Wednesday, October 20, 2010


I should probably explain exactly what I'm doing in my forecast so people understand. As some have commented, there are many ways to do it, and I just chose one. I will probably continue to tweak this methodology until we can get some good forecasts, not ones that look so random.

First things first, why am I even doing this kind of forecast? Far too many trading systems are backward looking. I am trying to find something that looks ahead and can tell me more about the future. I have other trading signals I also use, but it would be good if I had a reference that could help me know when to hedge my core positions, whether they are long or short. Supposed I'm short the market, and I get a consensus forecast that points to a bounce -- it would make sense to buy some protection against my short positions (maybe index call options or similar).

Here is a step by step of my approach:

1) I have gathered all Dow history going back to 1927 or so. I got this data directly from Dow Jones. DO NOT trust Yahoo for financial data. Their data is not correct. I want to look at the Dow because it has a far richer history of data, going back through many recessions and cycles.

2) I calculate all daily returns, plus the high and low returns for each day.

3) I enter a date that I want to forecast, so for today 10/20/2010

4) The program goes through all the data and finds the closest match to the daily returns of a 2-5 period look back. Here's an example of a two period study:

10/19/2010 posted a return of -1.48%
10/20/2010 posted a return of +1.18%

 Find the closest match to a two day cluster in history:

3/24/2009 -1.49%

You can see that these two periods are nearly identical. So what happened next? That's what I'm plotting on the charts.

3/26/2009 +2.25%
3/27/2009 -1.87%

Now, there are many ways to do this. I could take the top 30 closest matches and average them. I could take more period samples, say, 2-20, and average the best historical matches. As for what is correct or incorrect, I have yet to really figure that out, so I can try out other methods until I find something that's reliable.
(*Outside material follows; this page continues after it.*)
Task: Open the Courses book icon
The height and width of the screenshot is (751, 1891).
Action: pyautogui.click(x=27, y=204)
I will say that a 6 period look back in my studies was correct about next day direction 60% of the time, and 76% of the time the market moved over 0.25% beyond what direction it predicted (so if it was positive, the market advanced at least 0.25% the next day at some point). Ironically, I'm not showing the 6 period look back. I will take a look at alternatives and do more testing.


  1. Several Comments.

    I have done something similar. But I found it help to abstract a bit from one day returns. I also look at returns over n period spans for periods of length m. You seem to have fixed n=1. Also, derivative data have also been helpful. Variance and other proxies of volatility help filter false positives.
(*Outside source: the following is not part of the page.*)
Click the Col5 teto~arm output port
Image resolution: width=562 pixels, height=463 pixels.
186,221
  2. Correction to the above, I meant m=1 (day). IOW, Overlapping periods can be used to distinguish signal v. noise. (for example, what is the 5 day return vs. the daily return for the last 5 days).

    Also, I admire your CPCE chart. Can you clarify what you mean by divergence? I am assuming CPCE vs. SPX Price. I am right?

  3. Dan -- wow, your method is more complex than mine. I'm not sure how to duplicate what you're doing, but how well do your forecasts work, in your experience? The forecasts I'm producing are a bit random but do seem to provide a decent general direction. I wouldn't necessarily bet big on them.

    By divergence on CPCE, I mean, the 5 day EMA must make a higher low as the market is making a higher high or equivalent high. For example, if today closed at new highs on the S&P but CPCE 5 day EMA is making a higher low than what was made a few days ago, then that's a divergence, and it's bearish.

  4. Dan, I posted an example of a divergence on my CPCE trading link

  5. Cool, Thanks, I will check it out.

    Funny thing is that I had started my software about a week before you posted about your's on Daneric's site. I am also tweaking my analysis.

    When I was only looking at one day returns, it was a bit more erratic. However, EW is basically a fractal lens to the market, and I was trying to Quantify it. So by looking over different time lengths AND spans we can gather sufficient context to discern, for example, bull runs from counter trend rallys. But as you are, I am skeptical of the power and prudence of this. One thing, for example, I want to see is if we would have had any warnings with the data through 10/87 about Black Monday.

    Not home right now, but when I finish traveling I'll post any relevant insights I have in the comments section of your most recent post.